The Serpentine Pavilion, at the Serpentine Galleries, which began in 2000 with Zaha Hadid, has been designed and built by some of the biggest names in international architecture. In recent years it has grown into a highly-anticipated showcase foremerging talents, from last year’s Sumayya Vally, Counterspace (South Africa), the youngest architect to be commissioned, and Frida Escobedo (Mexico), SANAA (Japan), Diebedo Francis, Kere (Burkina Faso), and BjarkeIngels (Denmark), whose 2016 Pavilion was the most visited architectural and design exhibition in the world.
Harriet Tubman Monument
The new Harriet Tubman Monument in Newark, NJ, which is designed by architect, artist, and United States Artists Fellow Nina Cooke John, and will open in late summer. The two-story monument, Shadow of a Face, replaces a statue of Christopher Columbus.
The Monument provides the opportunity for the public to walk inside of it and around it, so that they can connect with Harriet Tubman, her story, and extraordinary legacy. Cooke John’s commitment to transparent sourcing of materials is a powerful message about the desire to design and build forced labor free.
New Canaan Library
The New Canaan Library, in New Canaan, CT, is the first Design for Freedom building project in the U.S.
Design for Freedom is partnering with New Canaan Library on a new state-of-the-art knowledge and learning center, to explore and pursue the use of low-risk materials – materials less likely to be sourced through forced labor – during the building’s construction.
Throughout the process, Design for Freedom will collaborate with Centerbrook Architects, Turner Construction, and 21 subcontractors to trace raw and composite (engineered from two or more materials) building materials as far as possible within the supply chain. The new library project began construction in late fall 2021.

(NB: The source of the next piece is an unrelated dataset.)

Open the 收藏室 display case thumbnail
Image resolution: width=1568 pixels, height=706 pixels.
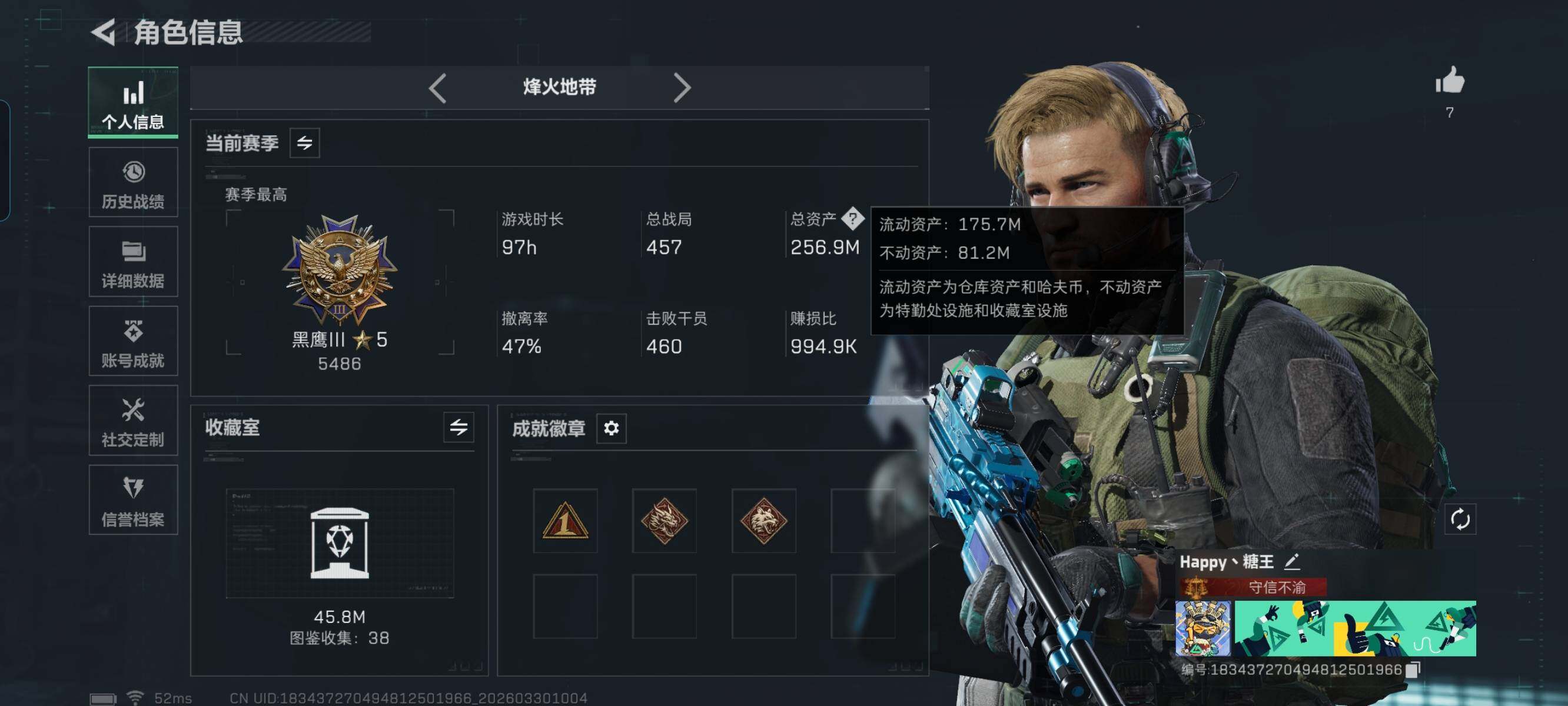[x=340, y=543]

Much like Grace Farms, libraries bring communities together and disseminate knowledge, resources, and stimulate conversation. Grace Farms and the Library’s collective commitment and shared work will provide key data and research that advances the movement and serves as a replicable example of what is possible when transparency is brought to the global building materials supply chain.
Temporal Shift by Alyson Shotz
Temporal Shift by Alyson Shotz is a new, site-responsive sculpture that interacts with natural light and animates an interior courtyard of the SANAA-designed River building at Grace Farms, describing time as the seasons change. Fabricating and installing the work in summer 2021 presented the opportunity to align the process of bringing this exciting work to the public with the ever-expanding framework of analysis, inquiry, and collaboration demonstrated by Design for Freedom.
Grace Farms Foundation worked with Design for Freedom Working Group members Joe Mizzi and Jay Gorman from Sciame to trace the stainless steel and concrete used in Temporal Shift to ascertain sources and labor inputs.
The process of applying an ethical framework to the sourcing of materials for the sculpture installation made clear that ethical sourcing is possible and 100% of the steel and concrete used in Temporal Shift was ethically sourced.